▸ Page extract:
Re: DL380 G6 with P410i controller and a drive in predictive failure status

Yes that is indeed correct. The drive would start rebuilding by itself too, however you might get a message during POST that there is data found in the cache module.
Did my post help? Thank me with kudo's! :)
RbBsmn
Regular Advisor

Re: DL380 G6 with P410i controller and a drive in predictive failure status

The before mentioned advisory:
Title: HP ProLiant Servers/c-Class BladeSystems - Predictive Drive Failure Replacement

 mmr_kc-0117321

 Support Information

 KCS - ProLiant Servers

 Public

 final

Environment

FACT:HP ProLiant ServersFACT:C-class blade systems

Questions/Symptoms

SYMPTOM:Drive shows a flashing amber ledSYMPTOM:ADU shows : Message: Physical Drive State: Predictive failure. This physical drive is predicted to fail soon.SYMPTOM:Predictive Drive Failure Replacement

Cause

CAUSE:The hard drive is in predictive failure state.

Answer/Solution

FIX: 1. Gracefully shutdown the server. 2. Remove the failed disk. 3. Insert a new disk in the same slot. 4. Boot the server. NOTE: Pulling an online hard disk drive to replace it while the server is powered on there is a chance to lose data. Online meaning that the HDD has not fully failed. A failed HDD is indicated by the Amber/Red Solid FAULT LED being on and ACU showing that the physical drive has failed.

© Copyright 2014 Hewlett-Packard Development Company, L.P.

Did my post help? Thank me with kudo's! :)
lightman
Advisor

Re: DL380 G6 with P410i controller and a drive in predictive failure status

RbBsmn thank you for this info.
I was reading the thread, didn't knew about the difference between pulling an online (predictive failure) disk from an array vs a failed one, very important information.
thank you

Re: DL380 G6 with P410i controller and a drive in predictive failure status

Thanks for the replies!

 

I have one more question which is actually implied in the responses but I want to drive it home:

 When I reboot the server after replacing the drive, I need not do anything else, right? It will boot (partially??) and then rebuild offline without any input by me, correct?  I am actually sending a drive to the server site and plan on walking someone through the process and I'm just trying to cover my bases. Thanks!

PZel
Valued Contributor

Re: DL380 G6 with P410i controller and a drive in predictive failure status

The way i handle a predictive failure:

1) First check if it is part of RAID1/RAID5/6. Incase its RAID0 then backup as much data as possible.

2) When its redundant (RAID1/5/6) then locate the drive (via Start in the SystemsManagementsHomePage)

▸ Given data:

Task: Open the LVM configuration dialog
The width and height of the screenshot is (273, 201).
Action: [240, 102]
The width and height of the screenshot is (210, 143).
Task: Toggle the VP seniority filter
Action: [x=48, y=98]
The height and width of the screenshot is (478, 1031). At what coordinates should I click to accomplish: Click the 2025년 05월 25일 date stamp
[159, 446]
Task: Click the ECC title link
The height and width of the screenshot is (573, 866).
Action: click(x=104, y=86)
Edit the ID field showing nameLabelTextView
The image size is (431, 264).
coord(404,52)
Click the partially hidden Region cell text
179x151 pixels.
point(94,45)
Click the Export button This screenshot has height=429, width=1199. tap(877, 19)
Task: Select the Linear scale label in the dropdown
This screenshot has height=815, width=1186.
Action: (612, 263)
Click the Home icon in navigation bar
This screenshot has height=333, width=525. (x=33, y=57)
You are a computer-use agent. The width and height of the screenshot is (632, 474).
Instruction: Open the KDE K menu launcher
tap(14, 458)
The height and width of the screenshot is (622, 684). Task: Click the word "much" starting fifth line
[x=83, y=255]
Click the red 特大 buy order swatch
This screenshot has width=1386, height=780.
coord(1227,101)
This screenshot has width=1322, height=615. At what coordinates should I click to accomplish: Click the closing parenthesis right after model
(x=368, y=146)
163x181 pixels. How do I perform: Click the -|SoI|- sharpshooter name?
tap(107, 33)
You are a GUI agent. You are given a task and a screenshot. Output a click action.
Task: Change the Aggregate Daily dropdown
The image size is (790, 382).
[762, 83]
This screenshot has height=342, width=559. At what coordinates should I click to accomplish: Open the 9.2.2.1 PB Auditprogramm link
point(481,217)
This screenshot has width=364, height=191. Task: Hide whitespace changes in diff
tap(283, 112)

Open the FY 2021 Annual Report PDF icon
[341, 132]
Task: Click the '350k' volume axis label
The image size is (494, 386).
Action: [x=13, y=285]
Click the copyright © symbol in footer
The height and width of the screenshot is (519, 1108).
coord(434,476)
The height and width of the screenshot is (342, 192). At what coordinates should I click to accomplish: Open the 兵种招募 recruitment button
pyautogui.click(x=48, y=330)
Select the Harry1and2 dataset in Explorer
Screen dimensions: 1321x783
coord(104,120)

▸ Tasks for this exercise:
**1.** According to the advisory quoted in the forum thread about the predictive-failure drive, why should the server be shut down before a predictive-failure disk is pulled? Answer in one to three sentences.
**2.** Please carry on the forum thread about the predictive-failure drive, starting right after its final step about locating the drive.
The data shown here comes from a different source than the forum thread.

▸ Answers to the exercise:
**1.** A predictive-failure disk is still online because it has not fully failed. Pulling an online hard disk while the server is powered on carries a chance of losing data.

**2.**
3) Power Down the server

4) Physically remove the faulty drive

5) Power up the server: It will come with a POST error, either to Disable the Array (F1) OR to fail the drive and work in the Interrim Recovery Mode (F2). Choose <F2>, because <F1> will disable the array, then you cannot start the O/S.

Because a redundant array will start up without one disk, the O/S will starting up.

6) Wait a moment (untill its not so busy on the SCSI bus: approx. 2 minutes)

7)Physically insert the new disk on the exact same location where you pulled out the faulty drive.

8) Sometimes the new drive is initialized (=red for a short time), and then wait until the 'middle' light is flashing. Then its rebuilding with the good disk(s) in the array.

PZ
waaronb
Respected Contributor

Re: DL380 G6 with P410i controller and a drive in predictive failure status

Hmm... in all my years of replacing predictive (or actually) failed drives, I've always done a hot swap with a new drive while the system was running. Never had a problem.

I guess the HP advice to shut down probably is just to make extra sure, but like I said, if it can't handle a drive being pulled out to exchange with a new one while the system is running, why would I trust it to protect me if one of the drives just plain died while the system was running?

It wouldn't make me feel good about the reliability of the controller if HP is saying they won't guarantee it'll work if you hot swap a drive, and fortunately I don't think HP really thinks that. :)

The whole selling point of hot-swappable drives is the reduction of down-time to replace failed parts. It'd be like HP saying you couldn't hot-plug redundant power supplies either and that you should shut the system down before doing it. Why make it hot pluggable in the first place?